SOURCE EXTRACT ▸
::::::::

It is interesting to note that the phrase "shooting oneself in the foot" originally had a very different meaning from its current one of accidently doing harm to one's cause. It was a deliberate act by a soldier on himself to render himself no longer fit for service to escape the horrors of trench warfare.. I believe it originated during the First World War in the trenches in France.

Matheinste.
 
  • #43
Naty1 said:
I am beginning to wonder if the recent lack of major theoretical scientific breakthroughs to some degree results from an overreliance on conventional approaches, ridicule of those who propose revolutionary ideas, and a general lack of a willingness to listen to opposing views.
I suspect that it is probably more due to the general unwillingness of people who propose "revolutionary" ideas to actually put even minimal effort into making sure that their idea is logically sound and consistent with existing experiments. The scientific community is certainly willing to listen good ideas, but simply being "revolutionary" is not the same as being good.

Also, most "revolutionary" ideas are actually "counter-revolutionary". In other words they seek to reject modern physics when they should instead be demonstrating that their theory reduces to relativity and quantum mechanics in the appropriate limits.
 
  • #44
DaleSpam said:
Hey, that's a great idea. A professor could determine what percentage of the question would need to be changed in order to make a student's answer right, and that is the student's score on the question!

::::::::

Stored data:
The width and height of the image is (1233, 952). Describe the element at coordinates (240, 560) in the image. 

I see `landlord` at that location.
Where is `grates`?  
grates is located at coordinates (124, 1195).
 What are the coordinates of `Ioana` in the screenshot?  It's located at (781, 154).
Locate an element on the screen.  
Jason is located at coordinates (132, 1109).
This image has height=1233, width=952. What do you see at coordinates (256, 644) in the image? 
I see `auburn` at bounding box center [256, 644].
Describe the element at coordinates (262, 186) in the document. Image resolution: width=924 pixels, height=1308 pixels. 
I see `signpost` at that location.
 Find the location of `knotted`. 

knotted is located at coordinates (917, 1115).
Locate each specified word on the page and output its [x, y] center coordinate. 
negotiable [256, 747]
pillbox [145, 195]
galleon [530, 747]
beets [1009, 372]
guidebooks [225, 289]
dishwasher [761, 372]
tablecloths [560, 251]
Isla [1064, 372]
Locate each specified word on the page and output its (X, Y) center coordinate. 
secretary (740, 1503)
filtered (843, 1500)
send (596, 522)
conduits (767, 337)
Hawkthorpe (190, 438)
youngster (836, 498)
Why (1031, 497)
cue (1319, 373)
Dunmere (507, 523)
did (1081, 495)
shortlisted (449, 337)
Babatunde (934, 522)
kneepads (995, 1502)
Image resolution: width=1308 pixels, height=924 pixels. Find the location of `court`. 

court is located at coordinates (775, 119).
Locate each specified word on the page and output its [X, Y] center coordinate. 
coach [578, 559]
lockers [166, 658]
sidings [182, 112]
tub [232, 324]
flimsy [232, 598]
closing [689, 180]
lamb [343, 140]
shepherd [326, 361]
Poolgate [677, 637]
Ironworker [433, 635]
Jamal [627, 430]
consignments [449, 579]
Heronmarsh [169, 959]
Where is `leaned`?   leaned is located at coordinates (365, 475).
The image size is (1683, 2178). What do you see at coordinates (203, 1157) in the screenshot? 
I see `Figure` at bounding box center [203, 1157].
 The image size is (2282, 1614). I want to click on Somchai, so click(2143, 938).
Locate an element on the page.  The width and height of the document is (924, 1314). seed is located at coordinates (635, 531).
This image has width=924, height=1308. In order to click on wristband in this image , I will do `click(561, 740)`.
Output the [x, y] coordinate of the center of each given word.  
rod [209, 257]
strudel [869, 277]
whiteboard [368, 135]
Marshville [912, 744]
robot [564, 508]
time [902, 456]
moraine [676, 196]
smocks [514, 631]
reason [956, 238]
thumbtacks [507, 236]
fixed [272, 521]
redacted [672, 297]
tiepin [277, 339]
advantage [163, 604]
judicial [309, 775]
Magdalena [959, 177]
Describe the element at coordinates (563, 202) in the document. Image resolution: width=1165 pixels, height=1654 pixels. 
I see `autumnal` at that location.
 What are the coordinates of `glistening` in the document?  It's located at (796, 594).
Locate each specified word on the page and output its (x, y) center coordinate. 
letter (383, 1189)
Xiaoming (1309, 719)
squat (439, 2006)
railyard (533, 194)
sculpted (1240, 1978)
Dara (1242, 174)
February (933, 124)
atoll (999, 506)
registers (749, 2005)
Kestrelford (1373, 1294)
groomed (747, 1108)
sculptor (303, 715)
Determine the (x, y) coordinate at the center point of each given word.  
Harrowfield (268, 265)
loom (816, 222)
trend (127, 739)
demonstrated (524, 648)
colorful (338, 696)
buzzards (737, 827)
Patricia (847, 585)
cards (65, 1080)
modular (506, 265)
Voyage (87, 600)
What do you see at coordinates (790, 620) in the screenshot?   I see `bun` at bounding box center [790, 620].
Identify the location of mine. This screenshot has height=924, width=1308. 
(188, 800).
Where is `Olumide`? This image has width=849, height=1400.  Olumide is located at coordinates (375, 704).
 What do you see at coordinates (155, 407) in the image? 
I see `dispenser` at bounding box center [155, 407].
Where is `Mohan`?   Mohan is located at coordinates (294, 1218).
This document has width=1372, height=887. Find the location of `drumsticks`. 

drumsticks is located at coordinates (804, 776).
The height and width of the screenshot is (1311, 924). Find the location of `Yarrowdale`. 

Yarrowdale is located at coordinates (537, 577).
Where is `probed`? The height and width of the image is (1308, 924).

::::::::

EXERCISE OBJECTIVE ▸
According to the forum excerpt, what did the phrase "shooting oneself in the foot" originally mean?

ANSWER SECTION ▸
It was a soldier deliberately injuring himself so he would no longer be fit for service and could escape the horrors of trench warfare.